Uma ação, impetrada, pelo advogado Ronilton Arnaldo dos Reis contra o ex-prefeito Jorge Paulo da Silva, o JPC e contra os ex-presidentes da Câmara Municipal de Redenção, Elton Tomé e Joás Possidônio, era para ter tido na manhã da última terça-feira a instrução e julgamento, mas teve que ser adiada pelo fato do ex-prefeito não ter sido notificado do processo.
O Juiz César Leandro abriu prazo de 15 dias para os acusados apresentarem a defesa.

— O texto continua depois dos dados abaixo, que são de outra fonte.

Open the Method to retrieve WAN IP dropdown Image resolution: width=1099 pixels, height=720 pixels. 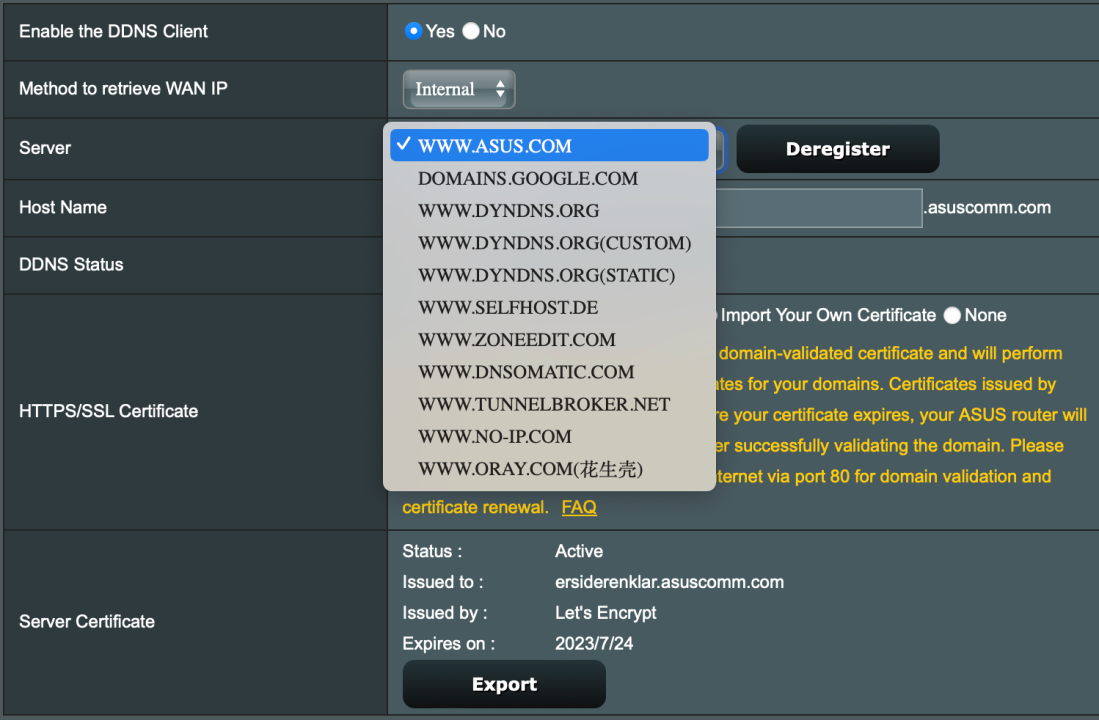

A acusação contra o ex-prefeito e ex-presidentes é de que eles teriam recolhido de servidores a contribuição do IPMR e não repassados os valores para o Instituto de Previdência Municipal, o que na opinião do advogado, configura Improbidade Administrativa e Apropriação Indébita.
JPC teria deixado de repassar ao IPMR quase 6 milhões de reais, durante seu mandato, que foi de 2005 a 2008. Já Tomé teria deixado de repassar pouco mais de R$ 20 mil e Possidônio mais de R$ 100 mil reais.
O ex-prefeito está com boa parte de seus bens bloqueados, dentre eles, a Galeria onde funcionava um cinema, o prédio onde hoje funcionava o antigo Filé Brasil e sua residência.
O bloqueio foi pedido porque na época ele teria tentado transferir para terceiros.
Segundo Ronilton, a possibilidade de condenação do ex-prefeito e dos vereadores é muito grande, e caso ocorra, eles podem, além de ter que devolver os valores ao IMPR, ainda ficarem inelegíveis.